*EXTRAIT:*
━━━━━━━━

Un royaume pour théâtre, des princes pour acteurs

William Shakespeare est un gonze que j’approche à pas feutrés. Les seuls contacts, jusqu’à présent, que j’avais eus avec la langue écrite du monsieur (je passe sur les multiples adaptations à côté desquelles, justement, on ne peut passer dans le courant d’une vie humaine, à moins de s’appeler David et d’aller s’exiler dans les bois avec son violon) était via la lecture de ses pièces en VO. À l’époque pas plus qu’aujourd’hui je ne maîtrisais l’anglais médiéval (ou Renaissance, ne chipotons pas), comme un bouc maîtrise sa puanteur, mais il va toujours plus de soi que le choc fut rude : pourtant, ma première lecture concernait Roméo et Juliette, et on peut difficilement envisager intrigue plus fameuse que celle-là. Et pourtant, la langue virevoltait, des jeux de mots à chaque vers, des références multiples et souvent trop élevées pour mes connaissances encore chevrotes : un monde littéraire s’ouvrait et mieux valait être bien armé pour le pénétrer, de crainte d’en manquer le sens.

━━━━━━━━

*MATÉRIEL:*
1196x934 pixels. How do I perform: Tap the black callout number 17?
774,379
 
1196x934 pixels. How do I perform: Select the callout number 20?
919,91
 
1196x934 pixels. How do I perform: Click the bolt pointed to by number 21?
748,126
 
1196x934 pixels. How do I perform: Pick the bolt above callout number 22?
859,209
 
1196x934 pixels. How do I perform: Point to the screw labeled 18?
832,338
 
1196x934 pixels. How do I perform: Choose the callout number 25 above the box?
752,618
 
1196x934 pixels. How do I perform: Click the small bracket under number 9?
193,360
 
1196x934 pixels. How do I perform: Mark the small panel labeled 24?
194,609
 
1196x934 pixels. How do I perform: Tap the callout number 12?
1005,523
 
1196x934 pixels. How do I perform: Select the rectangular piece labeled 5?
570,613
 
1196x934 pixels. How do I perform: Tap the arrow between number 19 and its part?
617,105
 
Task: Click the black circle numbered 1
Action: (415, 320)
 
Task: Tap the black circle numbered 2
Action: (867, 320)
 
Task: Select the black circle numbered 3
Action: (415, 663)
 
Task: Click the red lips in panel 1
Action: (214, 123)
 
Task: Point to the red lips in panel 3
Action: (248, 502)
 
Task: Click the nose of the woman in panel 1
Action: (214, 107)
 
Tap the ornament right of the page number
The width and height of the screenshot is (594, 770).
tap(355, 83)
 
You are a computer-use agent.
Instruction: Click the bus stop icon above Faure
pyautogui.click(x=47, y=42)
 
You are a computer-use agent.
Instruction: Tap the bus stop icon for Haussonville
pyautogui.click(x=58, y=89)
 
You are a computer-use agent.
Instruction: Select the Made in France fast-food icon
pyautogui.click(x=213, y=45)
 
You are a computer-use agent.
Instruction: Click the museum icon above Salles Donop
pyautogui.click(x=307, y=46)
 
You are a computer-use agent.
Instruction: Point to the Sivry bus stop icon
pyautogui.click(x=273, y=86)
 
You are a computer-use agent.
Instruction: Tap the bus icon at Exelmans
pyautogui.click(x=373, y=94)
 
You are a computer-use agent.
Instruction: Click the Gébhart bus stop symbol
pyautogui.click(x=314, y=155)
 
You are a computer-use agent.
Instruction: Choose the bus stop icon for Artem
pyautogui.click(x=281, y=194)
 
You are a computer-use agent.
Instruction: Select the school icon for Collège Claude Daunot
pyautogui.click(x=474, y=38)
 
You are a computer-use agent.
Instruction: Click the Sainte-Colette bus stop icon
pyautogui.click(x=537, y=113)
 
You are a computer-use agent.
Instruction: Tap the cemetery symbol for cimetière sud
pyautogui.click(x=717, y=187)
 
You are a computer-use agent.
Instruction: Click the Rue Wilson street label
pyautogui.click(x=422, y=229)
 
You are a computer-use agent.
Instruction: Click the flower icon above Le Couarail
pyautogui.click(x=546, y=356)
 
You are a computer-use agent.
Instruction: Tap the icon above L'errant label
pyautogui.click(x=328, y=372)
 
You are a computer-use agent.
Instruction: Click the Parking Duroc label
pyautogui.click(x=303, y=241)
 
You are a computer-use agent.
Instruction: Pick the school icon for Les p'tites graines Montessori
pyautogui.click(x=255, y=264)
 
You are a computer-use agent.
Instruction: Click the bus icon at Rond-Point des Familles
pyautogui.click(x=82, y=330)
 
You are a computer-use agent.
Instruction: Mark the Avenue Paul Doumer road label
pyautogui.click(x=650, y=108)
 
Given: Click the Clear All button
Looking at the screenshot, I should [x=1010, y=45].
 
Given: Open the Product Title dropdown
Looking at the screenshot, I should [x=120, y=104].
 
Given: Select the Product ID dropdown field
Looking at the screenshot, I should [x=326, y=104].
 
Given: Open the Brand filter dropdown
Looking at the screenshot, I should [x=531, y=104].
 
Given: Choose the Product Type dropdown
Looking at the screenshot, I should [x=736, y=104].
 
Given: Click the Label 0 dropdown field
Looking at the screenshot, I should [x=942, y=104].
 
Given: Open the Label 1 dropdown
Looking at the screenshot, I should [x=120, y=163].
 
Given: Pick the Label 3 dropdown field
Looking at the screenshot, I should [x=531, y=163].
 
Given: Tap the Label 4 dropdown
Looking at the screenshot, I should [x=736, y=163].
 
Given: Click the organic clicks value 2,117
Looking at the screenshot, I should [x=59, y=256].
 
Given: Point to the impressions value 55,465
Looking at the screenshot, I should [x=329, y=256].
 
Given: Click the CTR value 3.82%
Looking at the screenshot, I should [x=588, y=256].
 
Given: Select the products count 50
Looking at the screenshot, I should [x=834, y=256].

━━━━━━━━

*CONSIGNE:*
Indiquez si chacune des affirmations suivantes concorde avec l'extrait, en répondant par oui ou par non et en citant les mots décisifs du texte. 1. La première lecture évoquée dans l'extrait portait sur Roméo et Juliette. 2. Les pièces de Shakespeare ont d'abord été lues en traduction française. 3. La personne qui écrit maîtrise aujourd'hui l'anglais de l'époque de Shakespeare.

*RÉPONSE ATTENDUE:*
1. Oui : « ma première lecture concernait Roméo et Juliette ».
2. Non : « était via la lecture de ses pièces en VO ».
3. Non : « À l’époque pas plus qu’aujourd’hui je ne maîtrisais l’anglais médiéval ».